Matthew C. Riddle, MD
Saturday morning’s ADA Diabetes Care Symposium, Diabetes Care and Research through the Ages, explored changes in diabetes treatment over the years with an eye toward improving care in the future.
Matthew C. Riddle, MD, Professor of Medicine at Oregon Health & Science University, discussed how past cardiovascular outcomes trials shape ongoing efforts to reduce complications. Dr. Riddle referenced results from trials dating back to the 1990s that he said offer valuable lessons for today’s clinicians and researchers.
Dr. Riddle also cited more recent research indicating that glucose-lowering agents that have effects other than glucose lowering may reduce cardiovascular events by non-glycemic mechanisms.
“For clinical practice, I think it enhances the need for us to do a better job in treating the ordinary patients we see everyday, a high proportion of whom have relatively short-duration diabetes,” he said. “It also means that we need to do a better job in other areas. We should be screening to make earlier diagnoses in patients with diabetes—systematically screening so that patients don’t go five or seven years before treatment is instituted so there will be a favorable legacy effect 10 and 20 years down the road.”

Bernard Zinman, CM, MD, FRCPC, FACP
Bernard Zinman, CM, MD, FRCPC, FACP, Director of the Leadership Sinai Centre for Diabetes at Mount Sinai Hospital, examined the current treatment paradigms for type 2 diabetes and ways to improve them. He promoted starting combination therapy earlier.
Current guidelines follow a stepped, menu approach starting with monotherapy—usually metformin—then accelerating dual therapy, and triple therapy if warranted. Metformin is a “wonderful drug,” Dr. Zinman said, but clinical inertia leaves too many patients on monotherapy for too long.
“This is a complex disease with various abnormalities contributing to hyperglycemia,” he said. “There may be different components in different patients. Can we expect a single agent to have a robust, durable impact? Given that understanding of diabetes, why do we expect a single agent to do this?”

(Stored data entries)

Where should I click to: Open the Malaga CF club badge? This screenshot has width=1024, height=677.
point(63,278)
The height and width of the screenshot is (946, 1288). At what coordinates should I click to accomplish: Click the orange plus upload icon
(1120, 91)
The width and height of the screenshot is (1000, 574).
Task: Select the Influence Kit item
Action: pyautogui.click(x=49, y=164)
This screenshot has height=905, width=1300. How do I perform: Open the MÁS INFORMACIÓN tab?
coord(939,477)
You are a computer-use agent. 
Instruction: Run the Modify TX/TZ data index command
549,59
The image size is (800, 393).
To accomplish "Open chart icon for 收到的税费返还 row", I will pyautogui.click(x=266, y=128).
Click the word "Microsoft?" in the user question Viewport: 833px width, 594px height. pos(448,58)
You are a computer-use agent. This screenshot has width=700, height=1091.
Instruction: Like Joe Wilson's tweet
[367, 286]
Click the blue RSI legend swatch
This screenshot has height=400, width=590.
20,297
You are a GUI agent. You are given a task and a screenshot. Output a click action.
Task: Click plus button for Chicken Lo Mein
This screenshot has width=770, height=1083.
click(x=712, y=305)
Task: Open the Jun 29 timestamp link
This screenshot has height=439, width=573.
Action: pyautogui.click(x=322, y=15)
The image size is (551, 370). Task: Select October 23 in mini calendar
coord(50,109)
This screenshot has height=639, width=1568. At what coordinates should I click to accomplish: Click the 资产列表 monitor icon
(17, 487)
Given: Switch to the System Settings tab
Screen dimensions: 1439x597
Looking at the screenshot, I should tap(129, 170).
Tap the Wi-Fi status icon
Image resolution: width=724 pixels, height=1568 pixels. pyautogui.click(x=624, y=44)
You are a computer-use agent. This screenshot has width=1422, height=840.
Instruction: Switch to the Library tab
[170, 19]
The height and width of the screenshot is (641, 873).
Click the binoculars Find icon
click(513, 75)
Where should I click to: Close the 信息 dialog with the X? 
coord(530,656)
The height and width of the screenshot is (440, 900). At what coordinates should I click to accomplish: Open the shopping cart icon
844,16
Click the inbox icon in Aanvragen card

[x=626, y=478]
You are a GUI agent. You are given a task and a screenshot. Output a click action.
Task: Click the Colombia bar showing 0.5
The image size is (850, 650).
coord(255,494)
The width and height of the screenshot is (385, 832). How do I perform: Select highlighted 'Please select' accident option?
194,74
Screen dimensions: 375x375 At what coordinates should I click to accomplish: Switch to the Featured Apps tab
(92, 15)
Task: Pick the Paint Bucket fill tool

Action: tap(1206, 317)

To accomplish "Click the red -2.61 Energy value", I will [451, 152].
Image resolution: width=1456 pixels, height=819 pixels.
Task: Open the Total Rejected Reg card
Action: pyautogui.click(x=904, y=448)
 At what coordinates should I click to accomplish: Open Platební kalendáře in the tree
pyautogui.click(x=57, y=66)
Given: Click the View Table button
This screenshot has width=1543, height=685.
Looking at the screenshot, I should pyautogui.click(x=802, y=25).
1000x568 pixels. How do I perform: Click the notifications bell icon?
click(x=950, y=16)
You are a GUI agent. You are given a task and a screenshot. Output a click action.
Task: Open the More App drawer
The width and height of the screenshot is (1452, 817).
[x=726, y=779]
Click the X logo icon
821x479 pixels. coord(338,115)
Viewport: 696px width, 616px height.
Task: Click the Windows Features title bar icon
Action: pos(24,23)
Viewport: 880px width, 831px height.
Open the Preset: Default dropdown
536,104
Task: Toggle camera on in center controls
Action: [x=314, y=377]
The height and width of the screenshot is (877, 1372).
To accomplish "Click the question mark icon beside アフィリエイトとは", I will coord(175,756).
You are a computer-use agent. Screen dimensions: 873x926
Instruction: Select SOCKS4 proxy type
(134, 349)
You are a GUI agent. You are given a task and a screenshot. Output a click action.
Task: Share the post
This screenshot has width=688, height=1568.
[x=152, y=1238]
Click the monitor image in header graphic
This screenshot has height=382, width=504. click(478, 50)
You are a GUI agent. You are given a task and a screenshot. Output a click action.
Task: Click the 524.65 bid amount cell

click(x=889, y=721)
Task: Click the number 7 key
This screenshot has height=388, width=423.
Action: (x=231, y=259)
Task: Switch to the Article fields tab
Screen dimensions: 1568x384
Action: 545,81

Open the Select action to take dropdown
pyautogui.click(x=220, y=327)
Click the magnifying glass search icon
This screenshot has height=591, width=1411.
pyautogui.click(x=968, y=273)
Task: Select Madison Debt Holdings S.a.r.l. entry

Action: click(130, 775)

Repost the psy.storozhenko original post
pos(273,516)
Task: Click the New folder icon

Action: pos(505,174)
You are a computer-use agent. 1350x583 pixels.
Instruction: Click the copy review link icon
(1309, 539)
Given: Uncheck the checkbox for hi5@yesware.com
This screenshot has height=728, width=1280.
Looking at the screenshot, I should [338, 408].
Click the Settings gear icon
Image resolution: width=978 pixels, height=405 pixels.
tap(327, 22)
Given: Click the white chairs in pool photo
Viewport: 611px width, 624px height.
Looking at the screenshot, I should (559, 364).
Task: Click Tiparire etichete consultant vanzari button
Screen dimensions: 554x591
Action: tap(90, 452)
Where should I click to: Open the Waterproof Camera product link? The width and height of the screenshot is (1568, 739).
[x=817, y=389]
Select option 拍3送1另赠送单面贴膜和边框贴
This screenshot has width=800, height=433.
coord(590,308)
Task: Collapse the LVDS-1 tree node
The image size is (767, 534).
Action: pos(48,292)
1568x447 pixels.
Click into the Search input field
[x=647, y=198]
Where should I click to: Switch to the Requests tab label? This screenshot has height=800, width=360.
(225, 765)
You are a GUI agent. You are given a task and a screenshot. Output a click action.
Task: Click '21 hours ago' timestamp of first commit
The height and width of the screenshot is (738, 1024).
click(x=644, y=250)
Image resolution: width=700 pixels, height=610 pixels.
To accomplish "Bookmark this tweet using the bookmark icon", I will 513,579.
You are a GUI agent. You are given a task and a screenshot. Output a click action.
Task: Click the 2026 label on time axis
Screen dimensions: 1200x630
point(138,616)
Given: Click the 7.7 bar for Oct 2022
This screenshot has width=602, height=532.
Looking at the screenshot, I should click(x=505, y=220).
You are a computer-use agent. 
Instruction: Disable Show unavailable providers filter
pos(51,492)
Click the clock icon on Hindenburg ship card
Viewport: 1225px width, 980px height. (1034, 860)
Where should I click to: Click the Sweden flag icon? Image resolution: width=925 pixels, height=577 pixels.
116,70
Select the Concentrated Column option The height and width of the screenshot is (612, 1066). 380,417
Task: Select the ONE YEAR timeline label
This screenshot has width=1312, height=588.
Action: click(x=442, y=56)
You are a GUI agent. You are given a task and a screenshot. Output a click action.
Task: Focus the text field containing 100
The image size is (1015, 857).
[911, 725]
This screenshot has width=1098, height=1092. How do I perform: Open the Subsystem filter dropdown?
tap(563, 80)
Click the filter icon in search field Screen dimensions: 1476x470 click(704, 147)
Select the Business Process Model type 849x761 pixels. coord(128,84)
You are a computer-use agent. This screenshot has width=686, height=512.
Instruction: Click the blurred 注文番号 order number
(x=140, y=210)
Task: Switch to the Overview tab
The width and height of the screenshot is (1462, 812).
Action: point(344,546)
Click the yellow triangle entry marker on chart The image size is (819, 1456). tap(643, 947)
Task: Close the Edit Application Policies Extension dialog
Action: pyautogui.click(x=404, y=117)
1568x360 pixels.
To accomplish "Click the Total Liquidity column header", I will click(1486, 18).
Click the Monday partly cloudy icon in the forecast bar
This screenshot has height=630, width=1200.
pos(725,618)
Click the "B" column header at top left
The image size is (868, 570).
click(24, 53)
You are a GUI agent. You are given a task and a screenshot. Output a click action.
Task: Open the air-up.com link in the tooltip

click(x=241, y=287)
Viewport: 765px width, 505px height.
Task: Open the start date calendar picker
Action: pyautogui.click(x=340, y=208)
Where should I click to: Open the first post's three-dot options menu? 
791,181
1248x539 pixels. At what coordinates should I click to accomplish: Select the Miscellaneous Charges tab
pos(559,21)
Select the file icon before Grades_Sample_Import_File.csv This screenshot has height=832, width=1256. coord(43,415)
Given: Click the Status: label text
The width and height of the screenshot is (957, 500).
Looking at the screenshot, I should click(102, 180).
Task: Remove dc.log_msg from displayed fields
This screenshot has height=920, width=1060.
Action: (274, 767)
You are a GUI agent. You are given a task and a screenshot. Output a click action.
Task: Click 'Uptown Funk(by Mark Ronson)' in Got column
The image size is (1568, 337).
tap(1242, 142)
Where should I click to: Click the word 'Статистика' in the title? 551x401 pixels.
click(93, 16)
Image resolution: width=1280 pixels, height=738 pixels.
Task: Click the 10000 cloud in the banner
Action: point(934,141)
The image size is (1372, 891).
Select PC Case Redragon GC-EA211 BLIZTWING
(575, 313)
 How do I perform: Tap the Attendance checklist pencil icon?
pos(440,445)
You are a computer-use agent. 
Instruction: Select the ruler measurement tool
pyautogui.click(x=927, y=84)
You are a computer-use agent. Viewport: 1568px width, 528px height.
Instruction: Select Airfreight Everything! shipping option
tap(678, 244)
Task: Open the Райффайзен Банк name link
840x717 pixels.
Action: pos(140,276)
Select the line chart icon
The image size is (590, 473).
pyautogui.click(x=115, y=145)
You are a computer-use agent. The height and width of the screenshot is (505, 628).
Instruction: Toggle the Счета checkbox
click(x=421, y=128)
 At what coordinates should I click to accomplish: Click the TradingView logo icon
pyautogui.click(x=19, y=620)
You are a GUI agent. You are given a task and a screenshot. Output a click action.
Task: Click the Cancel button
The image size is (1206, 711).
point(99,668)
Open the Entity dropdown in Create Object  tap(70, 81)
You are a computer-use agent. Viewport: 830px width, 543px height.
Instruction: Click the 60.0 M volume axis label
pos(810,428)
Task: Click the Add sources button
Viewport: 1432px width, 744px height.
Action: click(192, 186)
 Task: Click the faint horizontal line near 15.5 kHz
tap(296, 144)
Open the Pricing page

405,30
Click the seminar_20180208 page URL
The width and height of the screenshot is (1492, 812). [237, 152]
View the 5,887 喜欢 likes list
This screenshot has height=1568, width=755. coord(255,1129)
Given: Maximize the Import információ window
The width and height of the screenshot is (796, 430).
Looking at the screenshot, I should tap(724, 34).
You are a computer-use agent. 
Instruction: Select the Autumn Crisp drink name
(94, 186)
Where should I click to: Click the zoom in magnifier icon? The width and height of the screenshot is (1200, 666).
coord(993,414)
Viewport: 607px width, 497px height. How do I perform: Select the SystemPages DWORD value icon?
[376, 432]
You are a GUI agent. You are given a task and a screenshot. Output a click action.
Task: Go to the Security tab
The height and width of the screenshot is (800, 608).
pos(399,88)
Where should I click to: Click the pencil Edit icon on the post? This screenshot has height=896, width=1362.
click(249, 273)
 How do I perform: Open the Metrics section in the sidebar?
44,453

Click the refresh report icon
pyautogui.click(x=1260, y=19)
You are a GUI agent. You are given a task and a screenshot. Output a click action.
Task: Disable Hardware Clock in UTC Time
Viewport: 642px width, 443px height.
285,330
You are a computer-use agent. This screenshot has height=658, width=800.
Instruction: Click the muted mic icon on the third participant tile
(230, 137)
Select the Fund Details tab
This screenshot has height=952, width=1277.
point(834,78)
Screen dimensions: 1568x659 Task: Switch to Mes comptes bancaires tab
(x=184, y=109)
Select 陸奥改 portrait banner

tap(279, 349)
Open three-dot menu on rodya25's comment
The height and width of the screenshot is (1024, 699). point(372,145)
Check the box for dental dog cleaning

TASKS:
(a) Answer these questions about the diabetes symposium report, one per line:
(i) At which institution is Matthew C. Riddle a Professor of Medicine?
(ii) Which drug do current guidelines usually use for monotherapy?
(iii) According to Dr. Zinman, what effect does clinical inertia have on patients?
(b) Write the next part of the diabetes symposium report, picking up after its last sentence.

RESULTS OF THE TASKS:
(a)
(i) Oregon Health & Science University
(ii) Metformin
(iii) It leaves too many patients on monotherapy for too long.

(b)
Jay S. Skyler, MD, MACP, from the University of Miami Miller School of Medicine, opened the session with a look back to the origins of diabetes knowledge, starting with the earliest mention of the disease around 1,500 B.C. and the introduction of the term “diabetes” by the Greeks in 250 B.C. He also discussed developments in the late 20th century and the introduction of metformin in the United States in 1995.
Dr. Skyler said the story of insulin offers translational lessons worth remembering. He recounted how a team of researchers from the University of Toronto that included Frederick Banting, John J.R. Macleod, Charles H. Best, and James B. Collip, along with help from George H.A. Clowes of Eli Lilly and Co., led the way to mass-produced insulin.
“One of the things that we see so much of at this meeting is that everybody has their great, new, bench-top way to approach diabetes,” Dr. Skyler said. “They forget that to be successful, a product will need to be made and manufactured at commercial scale so it can be used. Many of the great ideas never come to fruition because it’s not possible to convert them from the tabletop to reality.”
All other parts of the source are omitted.